I’ve made a mistake. I’ve made a mistake and this is the public admission of my error. No, I don’t have to publish this, but I want people to know that I’m not afraid of being wrong.
The last thing a professional wants to do is pass on incorrect information, and it seems I’ve done so. In a 2010 blog post, The new royalty, I explained that in centuries past, it was royalty who set the fashion, now, movie stars and musicians are key influencers.
In that post (now edited), I give the examples of kings’ conditions that cued historical clothing: Henry VIII was said to have gout which moved him to wear non-restricting footwear, thus dictating the shoes of Tudor times, and prematurely bald Louis XIII of France introduced men’s wigs to the world.
I made an assumption that Edward VIII, the Duke of Windsor upon abdication, was the originator of the Windsor knot. It made a tremendous amount of sense to me that the Duke, a small man, would wear a knot that took up more tie so it could graze the waistband of his high-waisted trouser, but it turns out that it was his father, George V, who (may have) originated the Windsor.

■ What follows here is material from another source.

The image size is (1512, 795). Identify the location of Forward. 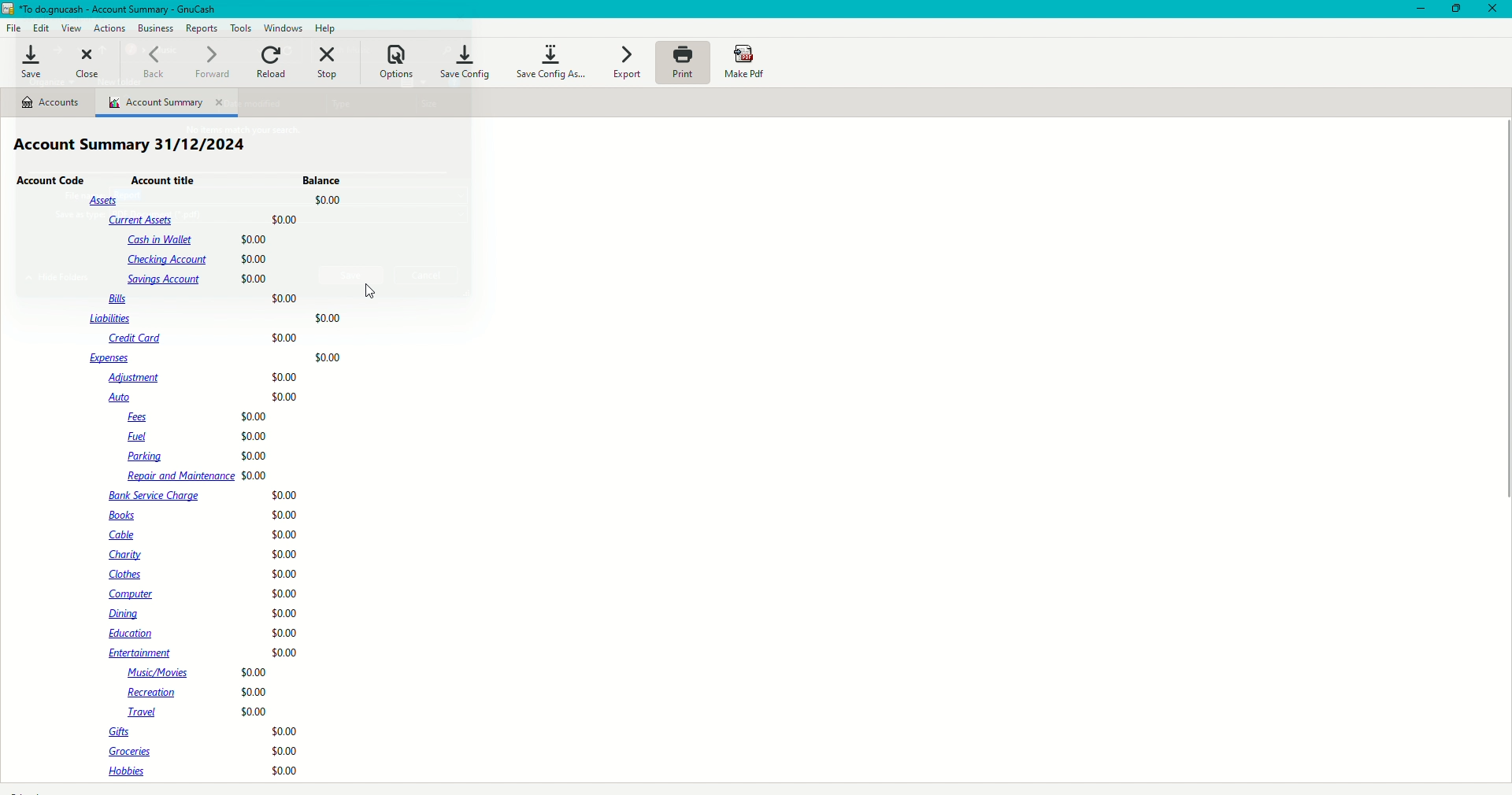
(207, 63).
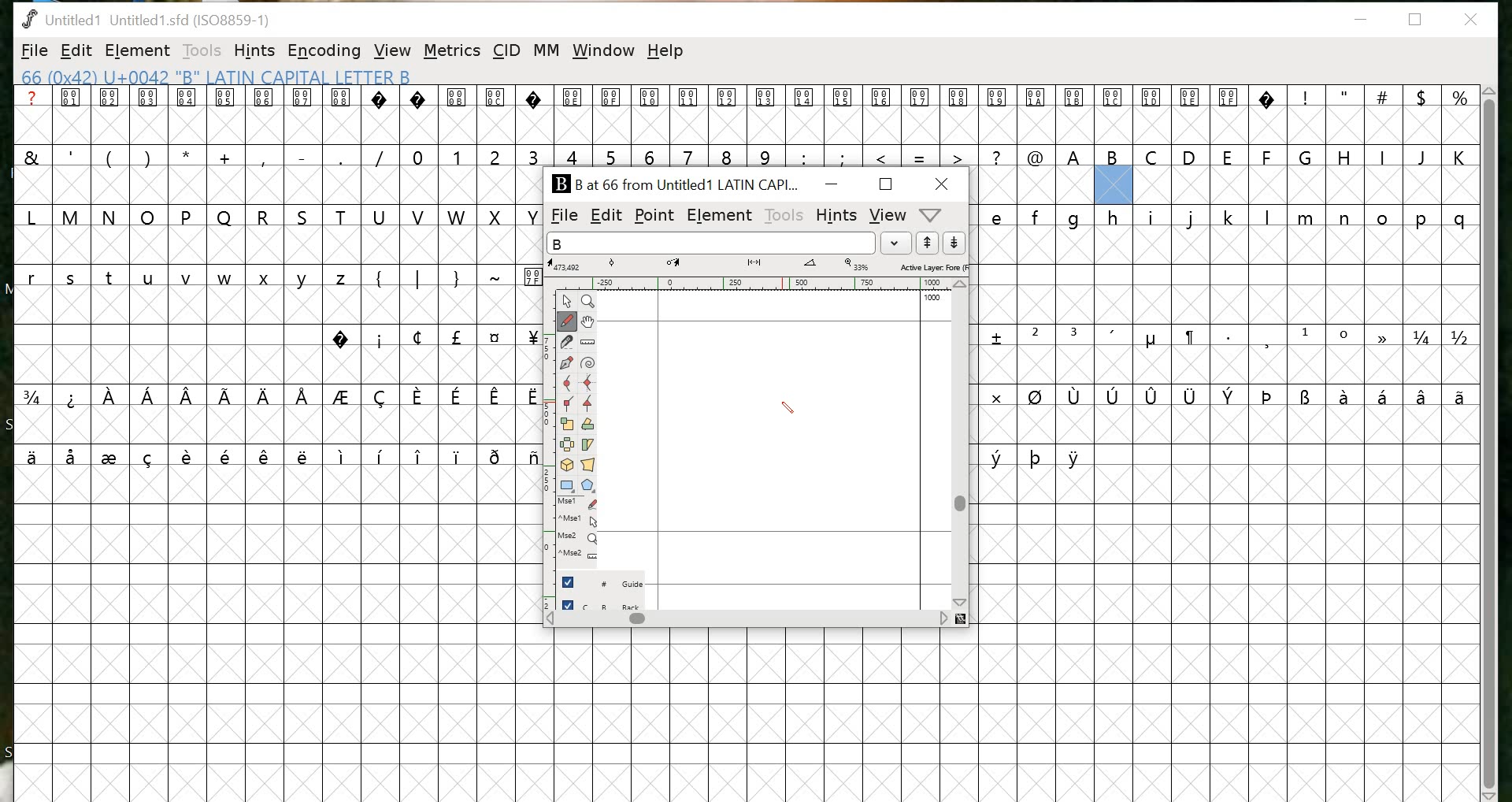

But as I dig deeper, I’m finding information that refutes the George V theory. Looking at photos of George, he opted for silk cravats tied into four-in-hand knots – a traditional British necktie knot. So if George and Edward didn’t wear the Windsor knot, where did it come from?
I belong to a professional costume group and we’ve been discussing his topic. One of the costumers says, “Suzy Menkes in her book, The Windsor Style, says the Duke of Windsor had his neckties made by Hawes and Curtis, who always used a very thick lining.” (Hawes and Curtis is an old tailor shop favoured by royalty on London’s Jermyn Street.) The thick tie was too much for the multi-step full Windsor knot, so the Duke tied a four-in-hand knot. Though he didn’t wear it, he’s synonymous with the Windsor knot.
Another costume designer believes the knot may have originated in the U.S. when the Duke visited in the 1930s. In their attempt to emulate the stylish Duke, the Americans, in much thinner ties, took extra steps to create a wider tie knot, and with the help of the U.S. media, this knot was dubbed the Windsor knot.
Interestingly, the Canadian Armed Forces has adopted this knot. My military contact sent me the Armed Forces regulations handbook, in which chapter 2, section 2 explains dress. Two tie knots are allowed in the Canadian military: the four-in-hand and the Windsor knot. The funny thing is, the illustration of the Windsor knot in the handbook looks like a half Windsor knot, not a full Windsor.
The more I find out about this knot, the more confused I am. Perhaps this argument is simply a matter of semantics.
Further reading: The Mystery of the Windsor Tie Knot Revealed
In our culture, people have a deep fear of being wrong. I used to be one of these people, and then as I delved further into understanding the human condition, I realized that it’s natural and inevitable that we’re going to be wrong sometimes – it’s part of what makes us human. Knowing that humans are more prone to mistakes than to flawless victories, I’m okay with being wrong and I’m willing to tell the world about my mistake.
Many of us have experience with people who love being right all of the time and will rub your face into their (self) righteousness. But what does it amount to? More stress for one thing – the chips on our shoulders can weigh us down and make us defensive. This black and white way of seeing the world as right and as wrong is, to my mind, limited, because there is so much to know, so many different perspectives, and the issues are often much more complex and require a different angle of logic.
What I’d like to leave you with is this: if we’re right all of the time, we’re not going to experience mistakes; mistakes are things we learn from. Insisting on being right keeps us from learning and growing, and a hard-headed, stuffing-opinions-down-throats style of communication rarely scores points. A dash of humility on the other hand, will.